Parsons recently gave several masterclasses to School of Audio Engineering (SAE) students in the U.S., U.K. and Germany, offering advice and insight garnered from four decades at the top of music production.

“I was asked: ‘are you OK to go and work with the Beatles?’” Parsons recalls looking back at the start of his recording career. “I walked in to this basement room and there were all four Beatles, George Martin, and Glyn Johns waiting for me to arrive.

“It was quite terrifying actually, but from that period on my life changed – I felt extremely fortunate.”

During his highly successful tour around several SAE campuses, Parsons described an extraordinary career that has seen him work with the biggest names in music and in some of the best studios, for the benefit of students just starting out in recording.

“I don’t think anyone could have predicted the success that Dark Side would have, but everyone felt it was their [Floyd’s] best work to date,” he says, before exploding a popular myth about the project.

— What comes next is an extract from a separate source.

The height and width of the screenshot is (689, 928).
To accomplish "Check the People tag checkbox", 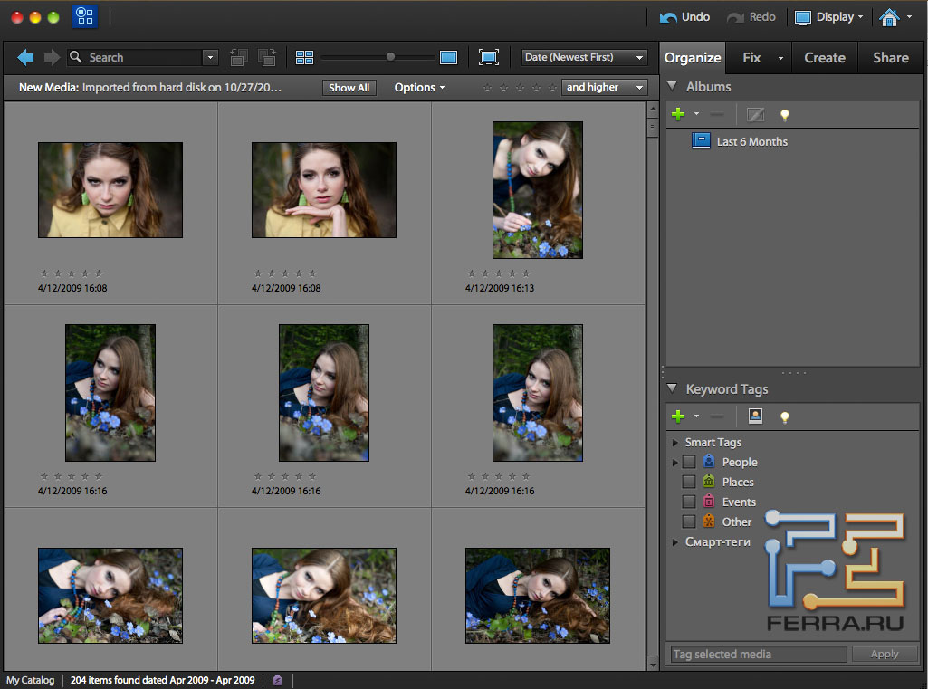I will click(689, 463).
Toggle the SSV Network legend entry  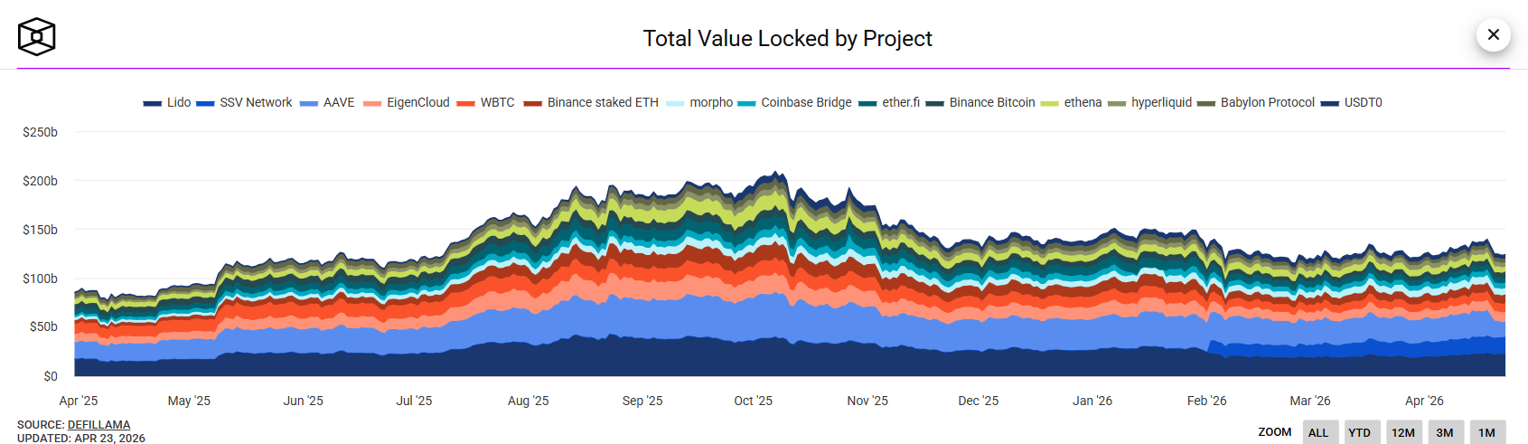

“Contrary to popular belief Dark Side was 16-track, not 24-track. On [tracks like Time] a quarter of our tracks had gone with sound effects. We would fill 16 tracks and then mix it down to, say, seven or eight tracks so we could add more stuff.”

Parsons also helped record the infamous loop in Money, and played students the original quadraphonic recording. He has remained on top of recording technology, especially surround mixing.

“I think it is easier to mix in surround than it is stereo,” he opines. “It’s a shame not to do it if you have the opportunity. My philosophy is always to keep something happening in all of the speakers, something changing, something developing…”

As recording technology makes the transition to a more computer-orientated environment Parsons remains philosophical.

“You might say that you lose a bit of the soul using something like automation in a DAW,” he says, “but it’s wonderful to go back to a track you haven’t worked on for three months and you are exactly where you were when you left – it’s inspirational!”

But what about the analog versus digital sound debate?

“Digital recording is still very much in its infancy,” Parsons states. “It’s young and developing and one day we will be able to make digital recordings sound like analog – we’ll get there.”

He also firmly believes that the producer’s role is as important as ever in the studio, especially in terms of the relationship with the recording artist.

“The atmosphere in a recording studio is very much in your control and you can make or break it,” he says. “I think a huge part of the recording process is how to make your artists feel comfortable.”

But one of his biggest pieces of advice for students and anyone interested in recording now is not to join the loudness war.

“Record labels want their records to sound louder than everyone else’s so they compress the s—t out of them,” he says. “It’s terribly sad and I hope you will support me in resisting this concept.

“If a song has dynamics and breathes then don’t push it. If your record is quieter than someone else’s then just turn it up with the volume knob!”